Excerpt:

In this mix of working, socialising, and creating a foundation for myself in a new paradigm I met Peter Tulloch and Sally Gray, both from Wellington, New Zealand. Sally would come and work with me for Suzanne for almost a year, and I would occasionally work with Pete building. So it was for me in 1999/2000, I became homeless yet again when my housemates moved back to Australia, and my hand was forced again to look for accommodation. It was the generosity of Pete and Sally to allow me to sleep on a couch in their apartment for months that allowed me to stay in Kitsilano, and keep up appearances, just up the road in the downstairs flat on Wst10/Macdonald most nights for deep conversation, drug and booze induced hedonism and eventually an ‘in’ into the house where I spent most of my spare time. I felt completely ungrounded for almost a year in Vancouver. I flittered from space to space, never having a room until one of my housemates moved out, and moved back to Australia, giving me her room in mid-2000. I felt often ‘unwelcome’ in the various locations I stayed at. There was always someone that didn’t want me there living with them. It was never about me, but there was an uneasiness, even when we appeared to get beyond this aspect that stayed with me, a sense of discomfort that lingered from my childhood trauma. Somewhere during this rigmarole, I met Melanie Majarech.

Dataset rows:
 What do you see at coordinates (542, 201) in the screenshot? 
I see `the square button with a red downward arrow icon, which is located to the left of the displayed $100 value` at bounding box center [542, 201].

--

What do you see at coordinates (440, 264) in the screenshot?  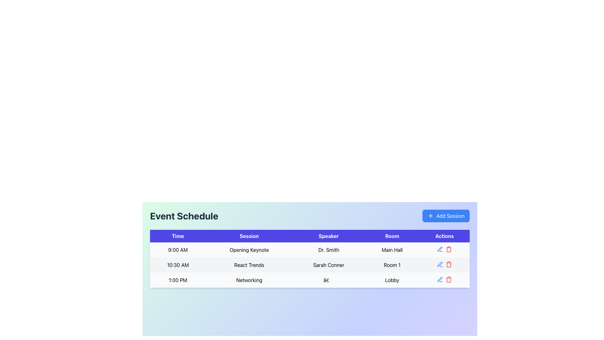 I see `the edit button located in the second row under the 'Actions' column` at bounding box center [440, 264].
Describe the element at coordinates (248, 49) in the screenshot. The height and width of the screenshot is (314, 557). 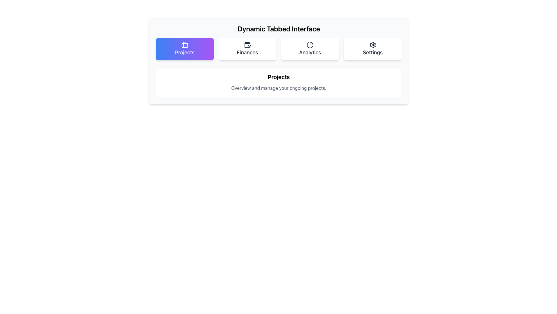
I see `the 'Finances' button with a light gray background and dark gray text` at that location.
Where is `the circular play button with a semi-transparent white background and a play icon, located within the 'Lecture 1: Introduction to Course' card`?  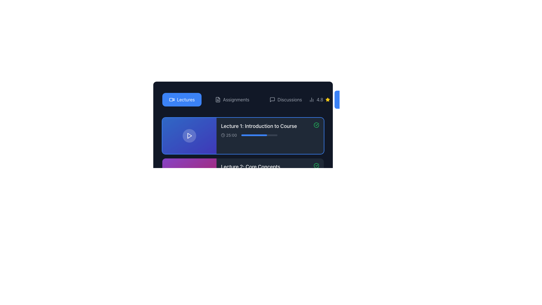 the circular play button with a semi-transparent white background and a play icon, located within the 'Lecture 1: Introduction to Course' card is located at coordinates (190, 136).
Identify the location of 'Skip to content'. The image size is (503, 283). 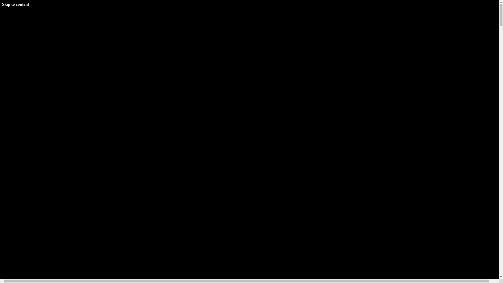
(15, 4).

Tasks to carry out:
a: In the memoir passage, where were Peter Tulloch and Sally Gray from?
b: Rewrite the rows from the line containing "What do you see at coordinates (542, 201)" through the line containing "center [542, 201].", inclusive, replacing "screenshot" with "image" and changing nothing else.
The rows have no connection to the memoir passage.

Correct answers:
a: Wellington, New Zealand.

b:
 What do you see at coordinates (542, 201) in the image? 
I see `the square button with a red downward arrow icon, which is located to the left of the displayed $100 value` at bounding box center [542, 201].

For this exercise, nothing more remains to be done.